Items from a data source
= Beginning of Section =
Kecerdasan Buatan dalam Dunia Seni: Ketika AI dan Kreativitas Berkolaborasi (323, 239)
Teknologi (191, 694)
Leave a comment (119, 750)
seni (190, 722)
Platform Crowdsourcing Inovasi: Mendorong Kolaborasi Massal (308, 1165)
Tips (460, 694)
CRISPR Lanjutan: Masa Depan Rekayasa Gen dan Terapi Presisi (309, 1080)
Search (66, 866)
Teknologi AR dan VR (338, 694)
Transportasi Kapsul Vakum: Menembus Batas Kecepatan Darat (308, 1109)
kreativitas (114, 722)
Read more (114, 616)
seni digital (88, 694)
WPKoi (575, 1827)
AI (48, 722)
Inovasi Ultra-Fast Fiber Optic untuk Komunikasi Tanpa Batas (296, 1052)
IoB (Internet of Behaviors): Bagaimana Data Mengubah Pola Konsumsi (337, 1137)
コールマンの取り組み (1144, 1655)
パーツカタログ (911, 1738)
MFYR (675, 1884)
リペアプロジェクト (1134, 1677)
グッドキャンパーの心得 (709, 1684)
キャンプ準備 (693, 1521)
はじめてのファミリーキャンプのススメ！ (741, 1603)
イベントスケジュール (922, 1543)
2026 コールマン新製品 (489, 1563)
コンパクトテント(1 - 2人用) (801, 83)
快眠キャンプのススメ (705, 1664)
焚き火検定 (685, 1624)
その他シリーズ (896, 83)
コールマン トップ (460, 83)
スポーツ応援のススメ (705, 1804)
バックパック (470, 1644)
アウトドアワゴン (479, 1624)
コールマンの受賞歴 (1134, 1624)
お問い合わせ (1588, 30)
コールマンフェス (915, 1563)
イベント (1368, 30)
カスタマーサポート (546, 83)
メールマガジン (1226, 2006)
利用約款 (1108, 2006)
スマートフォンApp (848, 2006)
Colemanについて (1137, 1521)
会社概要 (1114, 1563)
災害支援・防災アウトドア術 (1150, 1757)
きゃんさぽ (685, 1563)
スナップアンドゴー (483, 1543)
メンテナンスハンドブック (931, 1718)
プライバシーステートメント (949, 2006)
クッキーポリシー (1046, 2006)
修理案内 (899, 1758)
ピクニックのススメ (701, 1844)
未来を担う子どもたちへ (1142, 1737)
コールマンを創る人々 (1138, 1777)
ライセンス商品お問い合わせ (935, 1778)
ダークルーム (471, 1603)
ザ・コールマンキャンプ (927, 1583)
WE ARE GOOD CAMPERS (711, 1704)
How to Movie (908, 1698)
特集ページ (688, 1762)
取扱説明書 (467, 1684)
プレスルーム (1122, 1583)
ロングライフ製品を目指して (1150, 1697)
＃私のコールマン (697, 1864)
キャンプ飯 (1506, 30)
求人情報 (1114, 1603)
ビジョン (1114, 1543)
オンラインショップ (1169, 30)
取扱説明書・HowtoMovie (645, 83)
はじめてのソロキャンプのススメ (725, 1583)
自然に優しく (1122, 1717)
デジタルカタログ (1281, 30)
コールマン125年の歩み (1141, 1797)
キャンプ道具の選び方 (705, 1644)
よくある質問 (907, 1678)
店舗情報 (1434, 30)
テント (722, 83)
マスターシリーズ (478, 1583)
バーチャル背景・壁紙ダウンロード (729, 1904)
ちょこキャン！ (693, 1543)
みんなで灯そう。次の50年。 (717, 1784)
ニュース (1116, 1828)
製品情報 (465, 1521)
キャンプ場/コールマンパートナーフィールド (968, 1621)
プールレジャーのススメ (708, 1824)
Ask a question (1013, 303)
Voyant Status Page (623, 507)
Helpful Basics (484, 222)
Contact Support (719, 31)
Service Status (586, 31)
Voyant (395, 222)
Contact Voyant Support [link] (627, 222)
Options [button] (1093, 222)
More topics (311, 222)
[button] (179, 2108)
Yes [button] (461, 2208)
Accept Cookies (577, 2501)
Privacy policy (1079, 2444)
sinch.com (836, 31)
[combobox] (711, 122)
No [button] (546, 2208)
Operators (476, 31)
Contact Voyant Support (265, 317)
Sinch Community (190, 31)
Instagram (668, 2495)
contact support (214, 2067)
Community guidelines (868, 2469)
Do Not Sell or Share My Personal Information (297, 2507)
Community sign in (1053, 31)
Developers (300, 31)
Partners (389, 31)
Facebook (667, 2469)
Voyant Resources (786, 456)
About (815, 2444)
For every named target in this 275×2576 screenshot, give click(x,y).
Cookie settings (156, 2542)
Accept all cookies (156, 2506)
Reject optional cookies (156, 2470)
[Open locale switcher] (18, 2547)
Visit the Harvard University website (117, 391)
= End of Section =
[What the task asks] Among the records above, a stretch begins at the line containing "Tips (460, 694)" and ends at the line containing "MFYR (675, 1884)". Restate that stretch word for word, and nothing else.

[Output for this exercise]
Tips (460, 694)
CRISPR Lanjutan: Masa Depan Rekayasa Gen dan Terapi Presisi (309, 1080)
Search (66, 866)
Teknologi AR dan VR (338, 694)
Transportasi Kapsul Vakum: Menembus Batas Kecepatan Darat (308, 1109)
kreativitas (114, 722)
Read more (114, 616)
seni digital (88, 694)
WPKoi (575, 1827)
AI (48, 722)
Inovasi Ultra-Fast Fiber Optic untuk Komunikasi Tanpa Batas (296, 1052)
IoB (Internet of Behaviors): Bagaimana Data Mengubah Pola Konsumsi (337, 1137)
コールマンの取り組み (1144, 1655)
パーツカタログ (911, 1738)
MFYR (675, 1884)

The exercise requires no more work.